Work to be completed:
Return all the data, word for word.

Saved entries
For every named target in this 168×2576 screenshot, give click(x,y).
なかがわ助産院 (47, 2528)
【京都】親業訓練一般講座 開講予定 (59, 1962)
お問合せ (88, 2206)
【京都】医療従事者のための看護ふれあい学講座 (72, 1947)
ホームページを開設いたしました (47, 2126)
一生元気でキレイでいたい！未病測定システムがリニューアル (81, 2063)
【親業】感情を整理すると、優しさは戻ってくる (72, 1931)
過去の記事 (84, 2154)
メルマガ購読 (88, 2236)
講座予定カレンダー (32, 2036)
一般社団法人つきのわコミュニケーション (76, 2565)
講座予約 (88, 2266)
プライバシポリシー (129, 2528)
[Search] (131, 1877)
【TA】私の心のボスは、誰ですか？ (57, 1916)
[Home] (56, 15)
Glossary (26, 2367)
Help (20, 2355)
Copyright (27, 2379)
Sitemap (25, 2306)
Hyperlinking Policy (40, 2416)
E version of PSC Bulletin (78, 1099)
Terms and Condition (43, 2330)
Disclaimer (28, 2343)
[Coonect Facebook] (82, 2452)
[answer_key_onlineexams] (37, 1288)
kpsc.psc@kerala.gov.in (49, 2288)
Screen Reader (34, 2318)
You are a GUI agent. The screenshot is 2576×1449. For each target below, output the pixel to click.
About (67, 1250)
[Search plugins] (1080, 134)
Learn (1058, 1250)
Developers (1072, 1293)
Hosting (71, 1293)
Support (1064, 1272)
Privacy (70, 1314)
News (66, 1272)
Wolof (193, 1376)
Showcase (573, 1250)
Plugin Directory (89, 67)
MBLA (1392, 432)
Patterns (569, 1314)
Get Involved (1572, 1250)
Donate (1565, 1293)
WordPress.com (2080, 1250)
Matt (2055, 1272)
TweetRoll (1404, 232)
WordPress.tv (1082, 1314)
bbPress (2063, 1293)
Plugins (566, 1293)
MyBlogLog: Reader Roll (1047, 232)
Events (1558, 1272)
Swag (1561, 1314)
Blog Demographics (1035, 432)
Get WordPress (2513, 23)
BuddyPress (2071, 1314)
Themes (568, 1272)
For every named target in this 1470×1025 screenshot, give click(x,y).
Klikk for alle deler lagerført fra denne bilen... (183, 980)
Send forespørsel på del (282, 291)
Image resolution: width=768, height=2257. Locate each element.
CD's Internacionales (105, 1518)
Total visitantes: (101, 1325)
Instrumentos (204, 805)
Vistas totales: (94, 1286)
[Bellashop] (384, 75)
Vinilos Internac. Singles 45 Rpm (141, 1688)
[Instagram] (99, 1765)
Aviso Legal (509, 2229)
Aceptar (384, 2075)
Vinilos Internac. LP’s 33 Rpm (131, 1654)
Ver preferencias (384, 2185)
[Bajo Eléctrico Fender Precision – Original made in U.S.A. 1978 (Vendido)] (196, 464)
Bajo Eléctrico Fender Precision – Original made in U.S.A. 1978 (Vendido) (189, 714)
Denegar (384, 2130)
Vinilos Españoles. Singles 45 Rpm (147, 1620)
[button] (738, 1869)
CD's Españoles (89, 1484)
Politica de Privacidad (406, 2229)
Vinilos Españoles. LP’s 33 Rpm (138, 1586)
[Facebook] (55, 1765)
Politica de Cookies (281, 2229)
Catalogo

Solution below:
For every named target in this 168×2576 screenshot, give click(x,y).
なかがわ助産院 (47, 2528)
【京都】親業訓練一般講座 開講予定 (59, 1962)
お問合せ (88, 2206)
【京都】医療従事者のための看護ふれあい学講座 (72, 1947)
ホームページを開設いたしました (47, 2126)
一生元気でキレイでいたい！未病測定システムがリニューアル (81, 2063)
【親業】感情を整理すると、優しさは戻ってくる (72, 1931)
過去の記事 (84, 2154)
メルマガ購読 (88, 2236)
講座予定カレンダー (32, 2036)
一般社団法人つきのわコミュニケーション (76, 2565)
講座予約 (88, 2266)
プライバシポリシー (129, 2528)
[Search] (131, 1877)
【TA】私の心のボスは、誰ですか？ (57, 1916)
[Home] (56, 15)
Glossary (26, 2367)
Help (20, 2355)
Copyright (27, 2379)
Sitemap (25, 2306)
Hyperlinking Policy (40, 2416)
E version of PSC Bulletin (78, 1099)
Terms and Condition (43, 2330)
Disclaimer (28, 2343)
[Coonect Facebook] (82, 2452)
[answer_key_onlineexams] (37, 1288)
kpsc.psc@kerala.gov.in (49, 2288)
Screen Reader (34, 2318)
You are a GUI agent. The screenshot is 2576×1449. For each target below, output the pixel to click.
About (67, 1250)
[Search plugins] (1080, 134)
Learn (1058, 1250)
Developers (1072, 1293)
Hosting (71, 1293)
Support (1064, 1272)
Privacy (70, 1314)
News (66, 1272)
Wolof (193, 1376)
Showcase (573, 1250)
Plugin Directory (89, 67)
MBLA (1392, 432)
Patterns (569, 1314)
Get Involved (1572, 1250)
Donate (1565, 1293)
WordPress.com (2080, 1250)
Matt (2055, 1272)
TweetRoll (1404, 232)
WordPress.tv (1082, 1314)
bbPress (2063, 1293)
Plugins (566, 1293)
MyBlogLog: Reader Roll (1047, 232)
Events (1558, 1272)
Swag (1561, 1314)
Blog Demographics (1035, 432)
Get WordPress (2513, 23)
BuddyPress (2071, 1314)
Themes (568, 1272)
For every named target in this 1470×1025 screenshot, give click(x,y).
Klikk for alle deler lagerført fra denne bilen... (183, 980)
Send forespørsel på del (282, 291)
Image resolution: width=768, height=2257. Locate each element.
CD's Internacionales (105, 1518)
Total visitantes: (101, 1325)
Instrumentos (204, 805)
Vistas totales: (94, 1286)
[Bellashop] (384, 75)
Vinilos Internac. Singles 45 Rpm (141, 1688)
[Instagram] (99, 1765)
Aviso Legal (509, 2229)
Aceptar (384, 2075)
Vinilos Internac. LP’s 33 Rpm (131, 1654)
Ver preferencias (384, 2185)
[Bajo Eléctrico Fender Precision – Original made in U.S.A. 1978 (Vendido)] (196, 464)
Bajo Eléctrico Fender Precision – Original made in U.S.A. 1978 (Vendido) (189, 714)
Denegar (384, 2130)
Vinilos Españoles. Singles 45 Rpm (147, 1620)
[button] (738, 1869)
CD's Españoles (89, 1484)
Politica de Privacidad (406, 2229)
Vinilos Españoles. LP’s 33 Rpm (138, 1586)
[Facebook] (55, 1765)
Politica de Cookies (281, 2229)
Catalogo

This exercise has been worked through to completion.